**Selected text**

***

Amid this grandiose onslaught there were moments of normality. A few Kyiv residents emerged to walk their dogs. Queues formed outside cash machines. Most cafes were closed but Aroma Coffee had opened as usual, selling croissants and take-outs.

The mood was one of shock, fear and quiet disgust that Putin – without reason or rational pretext – had decided to unleash war. “Russia is 100% wrong,” said Viktor Alexeyvich, speaking in the capital’s Maidan Nezalezhnosti square. Behind him was the city’s independence monument, a marble column once topped with a statue of Vladimir Lenin. Perched on top – at least for now – was a woman with a rose branch in her arms, symbolising Ukraine’s independence, beneath a golden capital.

What would he do now? “I’ve going to take my grandson out of the city. And then I will come back,” he said. “I don’t have any weapons but I’m ready to defend my country. Maybe the national guard will help.” Alexeyevich said he had rung his son when he heard the first explosions and turned on the TV. He had watched President Zelenskiy address the nation, introduce martial law, and urge citizens to be calm, he said. “Putin is the aggressor here. He’s invade Ukraine because we don’t want to live under his strictures, his model.” The normally-busy square full of tourists and shoppers was sparser than usual. A few people waited in the rain for a municipal trolley-bus.

***

**Excerpted data**
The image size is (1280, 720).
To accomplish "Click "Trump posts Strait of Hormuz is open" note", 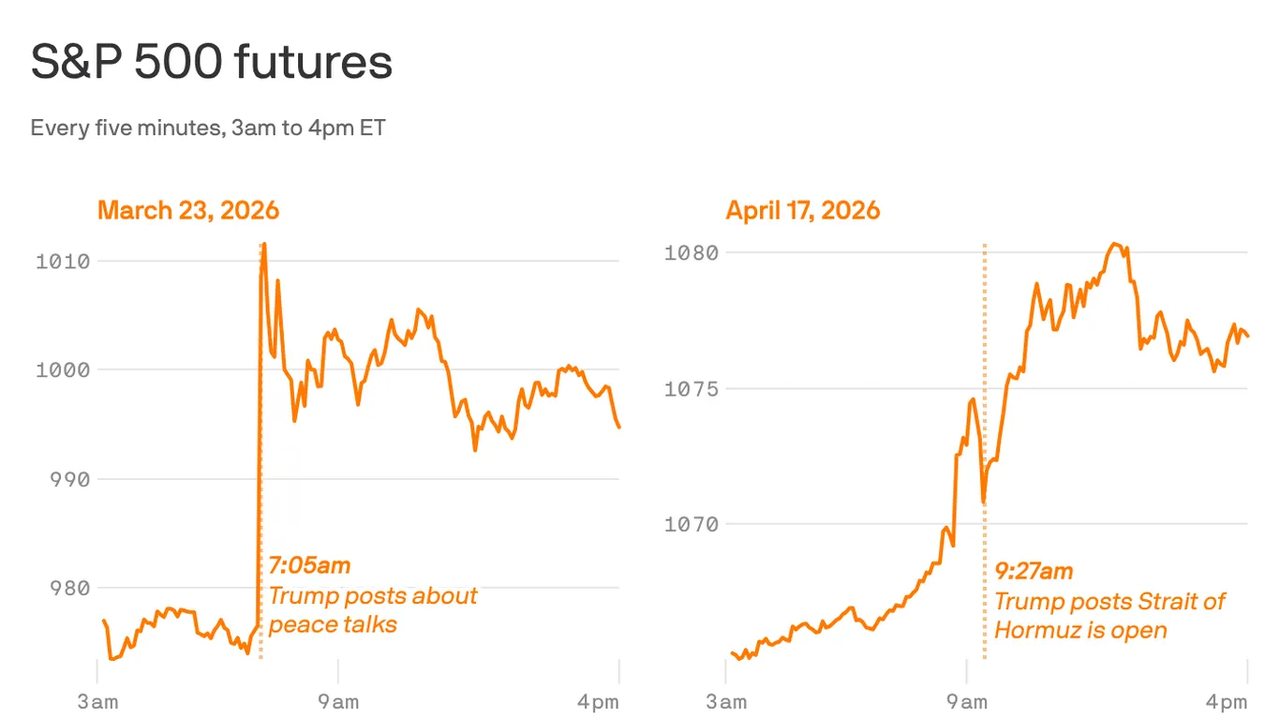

***

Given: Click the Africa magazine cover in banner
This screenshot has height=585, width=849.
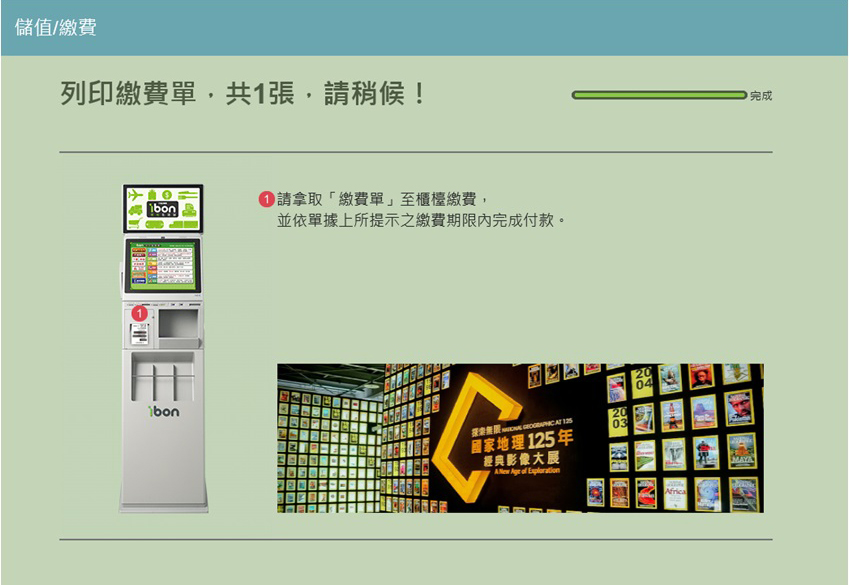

***

**Exercise description**
In the report from Kyiv, what three things does Viktor Alexeyvich say he watched President Zelenskiy do?

**Answer for the task**
- Address the nation
- Introduce martial law
- Urge citizens to be calm